A new Automation/Mechatronics working group has been formed at ANSTO to share knowledge and experience of how technological advancements can further benefit the organisation, its partners and collaborators.
CEO Ad Paterson has strongly encouraged the many diverse areas of ANSTO to better understand how innovative automation and advancements in robotics can make operations more efficient, effective and safe.
“The whole point is to provide the opportunity for individuals to share useful information that they alone might have in their head, or to seek input on technical challenges they are facing.
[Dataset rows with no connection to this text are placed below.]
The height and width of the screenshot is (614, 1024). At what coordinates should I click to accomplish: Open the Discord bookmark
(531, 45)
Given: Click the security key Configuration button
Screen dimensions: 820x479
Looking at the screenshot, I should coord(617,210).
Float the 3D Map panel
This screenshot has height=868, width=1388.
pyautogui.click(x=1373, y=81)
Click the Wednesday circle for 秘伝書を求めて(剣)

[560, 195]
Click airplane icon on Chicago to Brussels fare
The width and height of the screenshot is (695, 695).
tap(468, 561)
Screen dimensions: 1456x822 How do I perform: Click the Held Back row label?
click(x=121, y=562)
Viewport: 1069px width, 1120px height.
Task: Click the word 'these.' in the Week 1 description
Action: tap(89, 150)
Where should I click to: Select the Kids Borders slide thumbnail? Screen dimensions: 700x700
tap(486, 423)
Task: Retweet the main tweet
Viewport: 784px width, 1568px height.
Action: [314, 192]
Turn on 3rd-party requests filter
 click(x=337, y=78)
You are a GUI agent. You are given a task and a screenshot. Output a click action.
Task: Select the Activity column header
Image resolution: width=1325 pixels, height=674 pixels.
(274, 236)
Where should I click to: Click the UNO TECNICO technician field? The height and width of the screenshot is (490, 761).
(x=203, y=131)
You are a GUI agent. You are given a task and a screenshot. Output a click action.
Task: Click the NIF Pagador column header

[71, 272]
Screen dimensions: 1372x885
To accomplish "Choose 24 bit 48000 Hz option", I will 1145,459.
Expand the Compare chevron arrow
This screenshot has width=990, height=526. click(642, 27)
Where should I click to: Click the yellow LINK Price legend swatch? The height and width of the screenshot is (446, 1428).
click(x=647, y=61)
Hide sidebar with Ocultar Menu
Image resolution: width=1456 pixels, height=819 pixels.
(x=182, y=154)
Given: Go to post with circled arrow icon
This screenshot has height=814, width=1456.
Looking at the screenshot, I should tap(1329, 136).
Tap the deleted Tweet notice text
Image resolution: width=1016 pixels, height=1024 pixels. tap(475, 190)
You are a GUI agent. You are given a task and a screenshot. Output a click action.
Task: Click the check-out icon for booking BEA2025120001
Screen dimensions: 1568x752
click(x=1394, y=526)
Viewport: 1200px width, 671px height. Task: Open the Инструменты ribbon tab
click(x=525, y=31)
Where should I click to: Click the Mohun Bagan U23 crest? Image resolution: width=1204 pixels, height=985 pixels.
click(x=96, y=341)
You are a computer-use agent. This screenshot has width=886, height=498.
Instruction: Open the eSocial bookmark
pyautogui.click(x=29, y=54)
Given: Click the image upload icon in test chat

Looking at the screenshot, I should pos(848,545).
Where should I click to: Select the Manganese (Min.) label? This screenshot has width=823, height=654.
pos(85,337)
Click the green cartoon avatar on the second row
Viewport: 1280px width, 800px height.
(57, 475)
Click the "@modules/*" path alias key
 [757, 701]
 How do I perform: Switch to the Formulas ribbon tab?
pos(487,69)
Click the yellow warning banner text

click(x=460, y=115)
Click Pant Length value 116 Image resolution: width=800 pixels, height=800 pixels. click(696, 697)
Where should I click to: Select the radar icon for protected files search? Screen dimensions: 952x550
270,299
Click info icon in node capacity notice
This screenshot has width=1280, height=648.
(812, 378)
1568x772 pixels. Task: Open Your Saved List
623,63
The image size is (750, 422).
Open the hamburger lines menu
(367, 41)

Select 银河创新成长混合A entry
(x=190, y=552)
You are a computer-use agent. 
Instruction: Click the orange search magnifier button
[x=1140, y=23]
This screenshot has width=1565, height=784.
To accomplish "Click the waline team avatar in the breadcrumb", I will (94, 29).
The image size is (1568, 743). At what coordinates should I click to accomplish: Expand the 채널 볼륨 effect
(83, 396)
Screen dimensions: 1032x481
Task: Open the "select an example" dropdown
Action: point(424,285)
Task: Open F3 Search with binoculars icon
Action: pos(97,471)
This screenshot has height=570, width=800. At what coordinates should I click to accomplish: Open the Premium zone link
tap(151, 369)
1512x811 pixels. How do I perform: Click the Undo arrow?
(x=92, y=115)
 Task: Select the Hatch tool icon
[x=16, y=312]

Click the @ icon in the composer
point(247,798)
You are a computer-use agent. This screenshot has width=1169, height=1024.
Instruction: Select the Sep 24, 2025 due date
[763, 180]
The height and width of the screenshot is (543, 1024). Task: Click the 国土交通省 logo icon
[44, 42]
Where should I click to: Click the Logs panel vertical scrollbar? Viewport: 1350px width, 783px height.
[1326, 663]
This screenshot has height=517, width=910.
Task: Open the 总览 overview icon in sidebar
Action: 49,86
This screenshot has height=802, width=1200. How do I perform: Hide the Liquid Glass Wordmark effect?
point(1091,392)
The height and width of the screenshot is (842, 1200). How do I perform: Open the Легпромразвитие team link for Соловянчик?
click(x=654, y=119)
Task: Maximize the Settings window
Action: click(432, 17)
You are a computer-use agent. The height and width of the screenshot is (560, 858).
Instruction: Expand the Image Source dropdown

The information might be helpful to others or prevent us from all trying to solve the same problem,” he added.
Representatives from all campuses attended the inaugural meeting, which included presentations by Ben Bigrigg of Engineering and Capital programs and ANSTO graduate Brad Boundy.
At the present time, the Engineering and Capital Programs team is looking at scaling up production of Lutetium-177, in anticipation of an increase in demand for the therapeutic radioisotope at the conclusion of clinical trials.
“There is the possibility of an automation component in the dispensing system,” said Boundy.
Other advancements, such as automation of the dilution process for quality control and a robotic arm with a camera to access hard-to-reach places, are under consideration.
According to Bigrigg, both automation and robotics have a significant role in the new ANSTO Synroc waste treatment facility for nuclear medicine production, which is currently under construction.
From its single-button start-up and shutdown to a seamless operating interface, the entire plant is fully automated.
This means operators are situationally aware of the condition of the process from a centralised control room and have minimal manual tasks associated with operating the plant.
The plant has been designed to maximise automation, operability, systems integration and to protect personnel and processes.